The passengers were legally entitled to land as British subjects, but Canada had a policy of “White Canada Forever.”  A naval ship was sent to forcibly escort the passengers out of Vancouver harbour to the cheering of mobs that had gathered on the shore.

Now, 100 years later, the story of the Komagatu Maru is being honoured and remembered as a historical event that occurred at a time when “Our country looked very different”.

What is the lesson of history that we should take from that sad episode?

First: There are many today for whom changes are not evident.  The federal Conservative government has made sweeping and controversial changes to the immigration, asylum and refugee system, and the rules for Canadian Citizenship.   Many of these changes are a step backward.   They are discriminatory and amount to modern exclusion (the Komagata Maru was about exclusion).

Second: Too many politicians make nice speeches at memorials and anniversaries such as the centenary of the Komagata Maru or apology for the Chinese head tax or exclusion laws.   These same politicians do not pay enough attention to modern discrimination and exclusion.

The past repeats itself. 

Canada’s acceptance of refugee claims has dropped significantly due to exclusionary barriers.

The civil war in Syria, now into it’s 4th year has produced millions of refugees.  Canada has agreed to accept only 1300 Syrians and has not admitted that number.

In August 2010, 492 Tamil refugee claimants made a three month journey from Sri Lanka to British Columbia.  The claimants – including 49 children and their mothers – were forced into detention centres amidst a national hysteria over “illegals”, “queue jumpers”, and “potential terrorists.”  Many remain jailed, many have been deported.

The Conservative government has made sweeping changes to the immigration and refugee system.

–       Strict laws make It harder to get citizenship and easier to lose it

–       A new refugee system that restricts legal avenues for refugees and mandatory jail for “irregularly arriving” refugees, including children        as young as 16 years

–       A moratorium and quota on sponsorships of parents and grandparents, and reduced quotas for spouses

–       Conditional residency for spousal sponsorships

–       Minimum income to sponsor family members increased by 30%

–       Increase in the number of temporary foreign migrant workers, who are vulnerable to abuse

–       Refugee claimants have had their health benefits, like emergency treatment for life threatening ailments, cut

 

At a time of reflection to remember yesterday’s injustices, it is vital to stand against those happening today.
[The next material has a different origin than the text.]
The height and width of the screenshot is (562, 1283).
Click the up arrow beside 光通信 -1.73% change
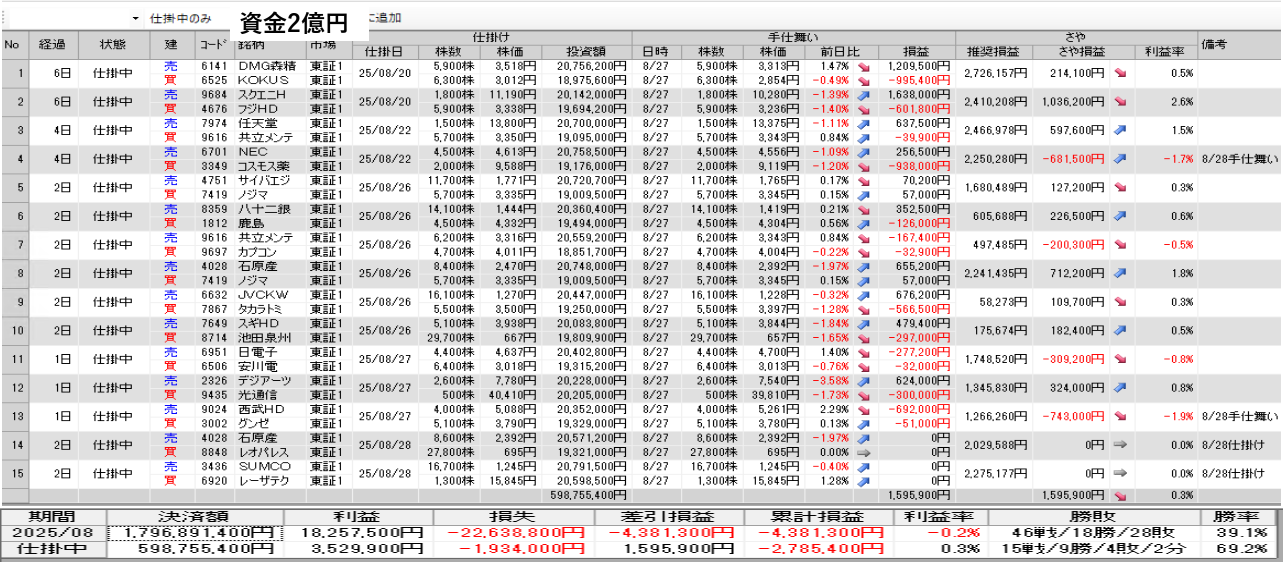pyautogui.click(x=863, y=394)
Many Canadians have their own family story of escape from persecution and refuge on these shores.   It is a story that is integral to our country’s history and identity.

The Conservatives also amended the law to close the door on most refugees by invoking a “safe third country” rule.   This is eerily echos the “continuous voyage” requirement used to bar the passengers of the Komagata Maru, 100 years earlier.   

Ironically, while regressively restricting immigration and asylum laws, and appeal and judicial review procedures; the federal government negligently permitted the temporary foreign workers program to be terribly abused.   Canada needs immigrants, and immigrants acquire rights and responsibilities, they pay taxes and become Canadians.   Temporary foreign workers are abused, suppress wages and employers do not hire or pay better wages to Canadian workers.   

Immigration may not be at the top of concerns for many Canadians.   The priority for many is jobs and making ends meet.  However, immigration and a fair tradition of asylum is integral to growing our economy and a humanitarian obligation.

“If we do not learn from the mistakes of history, we are doomed to repeat them.”  Santayana.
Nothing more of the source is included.